Exercise materials Block Start

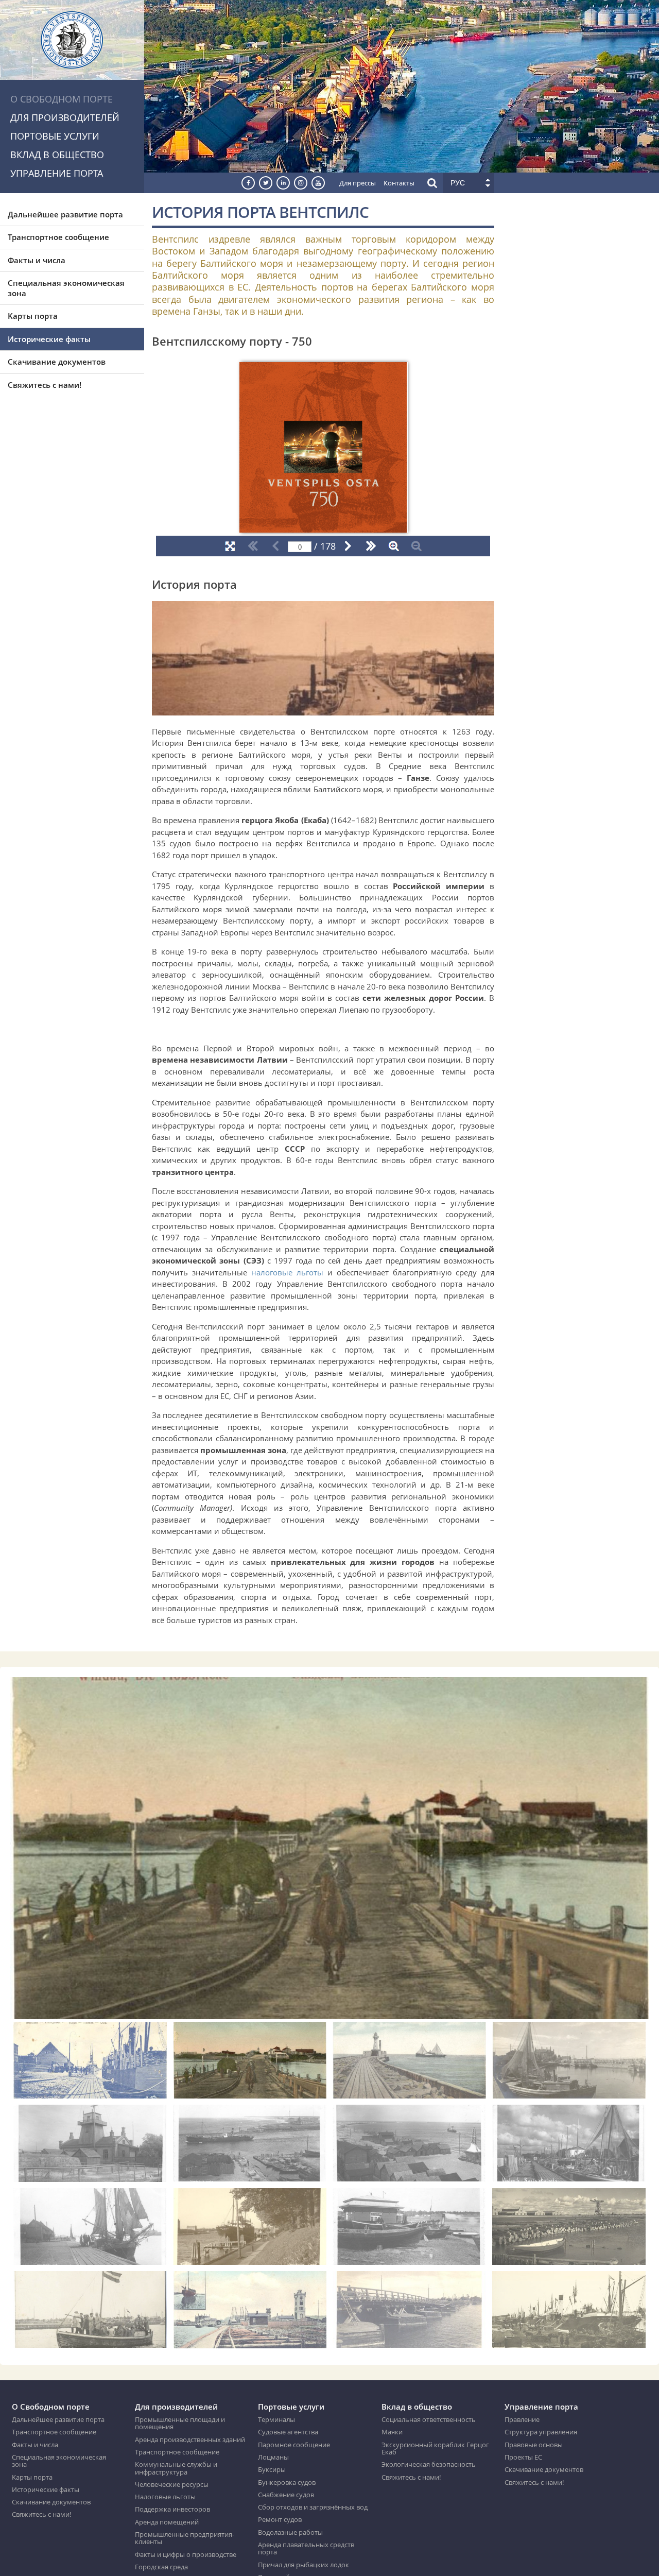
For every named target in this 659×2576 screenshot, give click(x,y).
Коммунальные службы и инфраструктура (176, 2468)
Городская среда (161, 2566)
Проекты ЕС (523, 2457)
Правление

Exercise materials Block End

#### Assignment:
Repeat the data exactly in full, omitting its pictures.

#### Solution for this task:
For every named target in this 659×2576 screenshot, give click(x,y).
Коммунальные службы и инфраструктура (176, 2468)
Городская среда (161, 2566)
Проекты ЕС (523, 2457)
Правление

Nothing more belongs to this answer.